** START PAGE EXTRACT **
Yeah, we'd closed both those issues with the closures, seems different from that
https://github.com/FluxML/Zygote.jl/pull/510 needs to get rebased then. Whoever can force push could you please?
I was getting tracked array type mismatch error with the mwe here, is there some setup to see a clearer error? This is with masters of all the relevant packages
I'm tagging everything, it's just Zygote that needs a special branch. There shouldn't be tracked arrays except with ReverseDiff?
https://github.com/JuliaDiffEq/NeuralNetDiffEq.jl/pull/70 shows that naive training of a big network still doesn't work that well, though it's getting closer:
using OrdinaryDiffEq, DiffEqFlux, NeuralNetDiffEq, Plots, Optim, Flux
function f(du,u,p,t)
du[1] = p[1]*u[1] - p[2]*u[1]*u[2]
du[2] = -p[3]*u[2] + p[4]*u[1]*u[2]
end
function f(u,p,t)
[p[1]*u[1] - p[2]*u[1]*u[2],-p[3]*u[2] + p[4]*u[1]*u[2]]
end
p = Float32[1.5,1.0,3.0,1.0]
u0 = Float32[1.0,1.0]
prob = ODEProblem(f,u0,(0f0,3f0),p)
prob_oop = ODEProblem{false}(f,u0,(0f0,3f0),p)
true_sol = solve(prob,Tsit5())
N = 128
chain = FastChain(FastDense(1,N,tanh), FastDense(N,N,tanh), FastDense(N,N,tanh), FastDense(N,length(u0)))
opt = ADAM(0.000001)
θ = DiffEqFlux.initial_params(chain)
sol = solve(prob_oop,NeuralNetDiffEq.NNODE(chain,opt,θ,autodiff=true),maxiters = 10000, verbose = true, dt=1/5f0)
plot(true_sol)
plot!(sol)
using CuArrays
function f(u,p,t)
cu([p[1]*u[1] - p[2]*u[1]*u[2],-p[3]*u[2] + p[4]*u[1]*u[2]])
end
p = cu(Float32[1.5,1.0,3.0,1.0])
u0 = cu(Float32[1.0,1.0])
N = 512
chain = FastChain(FastDense(1,N,tanh), FastDense(N,N,tanh), FastDense(N,N,tanh), FastDense(N,length(u0)))
θ = cu(DiffEqFlux.initial_params(chain))
prob_oop = ODEProblem{false}(f,u0,(0f0,3f0),p)
sol = solve(prob_oop,NeuralNetDiffEq.NNODE(chain,opt,θ,autodiff=false),maxiters = 10000, verbose = true, dt=1/5f0)
plot(true_sol)
plot!(sol)
I think that what is really required is an investigation of new training strategies. I'll open an issue about this
Still can't do this one. Lotka-Volterra is the hardest one 😅
using NeuralPDE, OrdinaryDiffEq, DiffEqFlux, Flux, OptimizationPolyalgorithms
function f(u, p, t)
[p[1] * u[1] - p[2] * u[1] * u[2], -p[3] * u[2] + p[4] * u[1] * u[2]]
end
p = [1.5, 1.0, 3.0, 1.0]
u0 = [1.0, 1.0]
prob_oop = ODEProblem{false}(f, u0, (0.0, 3.0), p)
** END PAGE EXTRACT **
** START SOURCE MATERIAL **
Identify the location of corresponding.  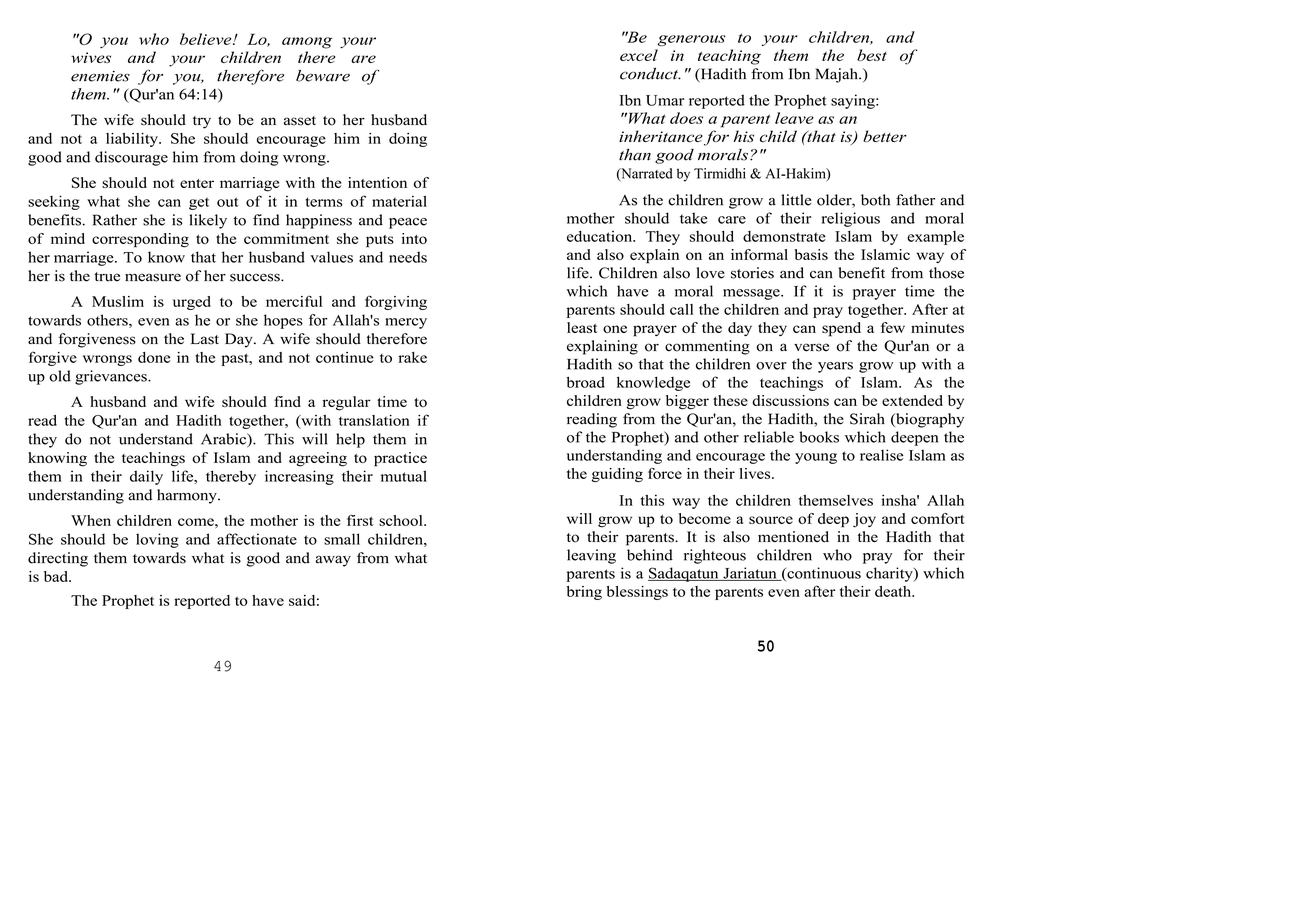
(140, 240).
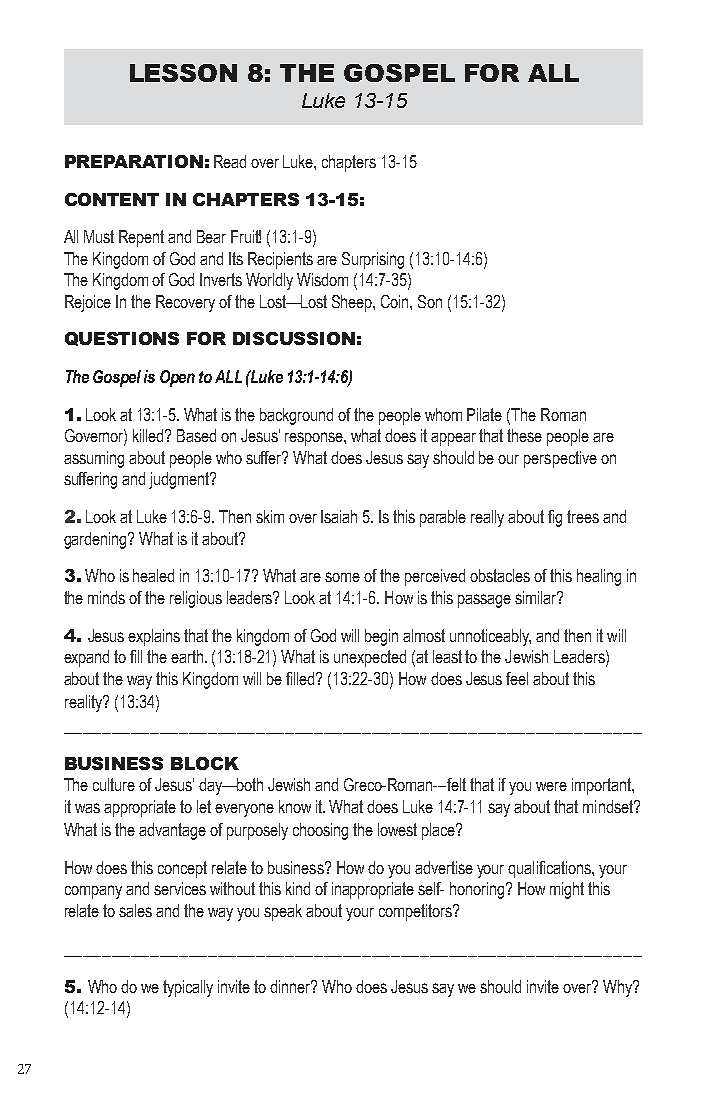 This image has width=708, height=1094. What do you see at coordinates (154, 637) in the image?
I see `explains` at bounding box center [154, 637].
** END SOURCE MATERIAL **
WORK INSTRUCTIONS:
• A. Extract the Julia neural ODE training thread from "I was getting" to "prob = ODEProblem(f,u0,(0f0,3f0),p)".
• B. Pick up the Julia neural ODE training thread right after its final line and keep it going.

EXPECTED OUTPUTS:
• A.
I was getting tracked array type mismatch error with the mwe here, is there some setup to see a clearer error? This is with masters of all the relevant packages
I'm tagging everything, it's just Zygote that needs a special branch. There shouldn't be tracked arrays except with ReverseDiff?
https://github.com/JuliaDiffEq/NeuralNetDiffEq.jl/pull/70 shows that naive training of a big network still doesn't work that well, though it's getting closer:
using OrdinaryDiffEq, DiffEqFlux, NeuralNetDiffEq, Plots, Optim, Flux
function f(du,u,p,t)
du[1] = p[1]*u[1] - p[2]*u[1]*u[2]
du[2] = -p[3]*u[2] + p[4]*u[1]*u[2]
end
function f(u,p,t)
[p[1]*u[1] - p[2]*u[1]*u[2],-p[3]*u[2] + p[4]*u[1]*u[2]]
end
p = Float32[1.5,1.0,3.0,1.0]
u0 = Float32[1.0,1.0]
prob = ODEProblem(f,u0,(0f0,3f0),p)

• B.
true_sol = solve(prob_oop, Tsit5())
N = 1028
chain = FastChain(FastDense(1, N, softplus), FastDense(N, N, softplus), FastDense(N, N, softplus),
FastDense(N, N, softplus), FastDense(N, N, softplus), FastDense(N, N, softplus),
FastDense(N, N, softplus), FastDense(N, length(u0), softplus))
opt = ADAM(0.001)
θ = Float64.(DiffEqFlux.initial_params(chain))
alg = NeuralPDE.NNODE(chain, opt, θ; strategy = StochasticTraining(2000))
sol = solve(prob_oop, alg, verbose=true, maxiters = 200)
using Plots
plot(sol)
plot!(true_sol)
This is because the information is propagated from the initial values along time according to the ODE system. Introducing points with a large time span will not help convergence. This is a simple problem that does not require a large network. NNODE should have "time stepping" like other ode solvers. This problem can be easily solved if we train on [0,2] first and then train on [0,3]. Or we can save the prediction at t=2 and retrain the nn on [2,3].
I thought I tried that. Worth giving it another try. Another thing could be to just add a weight to the loss that biases it more heavily towards the front. That would then more naturally work itself out over the course of an optimization.
I would not use weighting to overcome this bias, as it would not capture the error in a narrow area no matter how it's weighted. Sampling more points is a natural way of weighting. Here is what I got:
using OrdinaryDiffEq
function f(u, p, t)
return [p[1] * u[1] - p[2] * u[1] * u[2], -p[3] * u[2] + p[4] * u[1] * u[2]]
end
p = [1.5, 1.0, 3.0, 1.0]
u0 = [1.0, 1.0]
prob_oop = ODEProblem{false}(f, u0, (0.0, 3.0), p)
true_sol = solve(prob_oop, Tsit5(), saveat=0.01)
using ModelingToolkit
using Sophon, IntervalSets
using Optimization, OptimizationOptimJL, OptimizationOptimisers
@parameters t
@variables x(..), y(..)
Dₜ = Differential(t)
eqs = [Dₜ(x(t)) ~ p[1] * x(t) - p[2] * x(t) * y(t),
Dₜ(y(t)) ~ -p[3] * y(t) + p[4] * x(t) * y(t)]
domain = [t ∈ 0 .. 3.0]
bcs = [x(0.0) ~ 1.0, y(0.0) ~ 1.0]
@named lotka_volterra = PDESystem(eqs, bcs, domain, [t], [x(t), y(t)])
chain = FullyConnected(1, 1, sin; hidden_dims=6, num_layers=2)
pinn = PINN(x = chain, y = chain)
sampler = QuasiRandomSampler(1, 1) # ingore this line
strategy = NonAdaptiveTraining() # ingore this line
prob = Sophon.discretize(lotka_volterra, pinn, sampler, strategy)
# more points towards the front
data_1 = rand(1, 100)
data_2 = rand(1, 50) .+ 1.0
data_3 = rand(1, 10) .+ 2.0
data = [data_1 data_2 data_3]
prob.p[1] = data # manually change the dataset
prob.p[2] = data
function callback(p, l)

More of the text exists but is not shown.